Reflexión
…a fin de que la fe de ustedes dependiera del poder de Dios y no de la sabiduría de los hombres.
– 1 Corintios 2:5
Esta es la estación del año en que estoy invitando una vez más a las personas a inscribirse para nuestros retiros en el Centro de Retiro y Conferencias Pasionista San Pablo de la Cruz en Detroit. No hay prerequisitos para ir al retiro, ya que sé que a quien invito a asistir, desde un buscador casual hasta un católico de toda la vida, esa persona encontrará algo valioso para su crecimiento espiritual mientras está en el retiro. Me asombra a veces cómo las personas en retiro, con experiencias y visiones del mundo diversas, pueden reunirse todos juntos al pie de la cruz y encontrar alimento espiritual.
Este es el don del carisma pasionista vivido en la predicación de nuestros centros de retiro. En el libro de estándares The Spirit of Passionist Retreat Centers, escrito en 2003, encontramos una explicación:
Los pasionistas son altamente educados que entienden bien las complejidades, a veces sutiles, de la Escritura, la teología y la cultura moderna. El “genio” de la predicación pasionista, sin embargo, se encuentra en la capacidad de interpretar grandes verdades de una manera comprensible para los oyentes cristianos ordinarios.

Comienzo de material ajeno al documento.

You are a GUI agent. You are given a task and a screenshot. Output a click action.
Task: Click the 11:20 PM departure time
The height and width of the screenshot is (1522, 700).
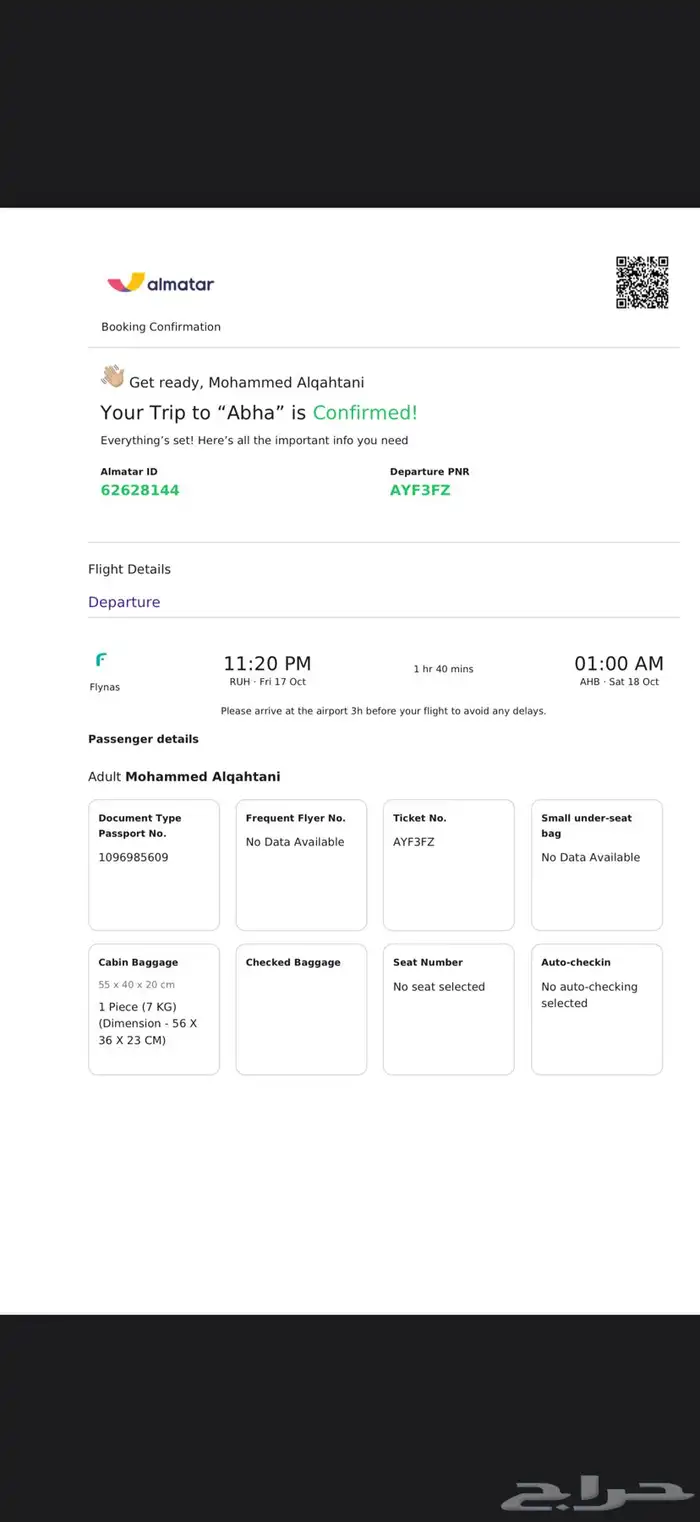click(x=267, y=663)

¿Y de dónde proviene esta habilidad? Según el apóstol san Pablo en la primera lectura de hoy, es a través del poder de la cruz y del Espíritu Santo de Dios.
San Pablo el Apóstol había intentado razonamientos retóricos y elevados argumentos filosóficos en su predicación en Atenas, y había fracasado, como relatado en los Hechos de los Apóstoles, capítulo 17. En su carta a la comunidad cristiana de Corinto, Pablo explica que su éxito al entregarles el mensaje de Cristo, y la recepción de su mensaje de parte de ellos, se debió a su enfoque en Cristo crucificado y el movimiento del Espíritu Santo, no a ninguna gran habilidad retórica o conocimiento por su parte. Él dice:
…no busqué hacerlo mediante la elocuencia del lenguaje o la sabiduría humana, sino que resolví no hablarles sino de Jesucristo, más aún, de Jesucristo crucificado.
-1 Corintios 2: 1-2
Como San Pablo, los pasionistas experimentan el poder de la Cruz y el poder del Espíritu Santo. Y como San Pablo, esperamos y oramos que nuestra fe y la fe de todos aquellos con quienes vivimos y ministramos
dependiera del poder de Dios y no de la sabiduría de los hombres.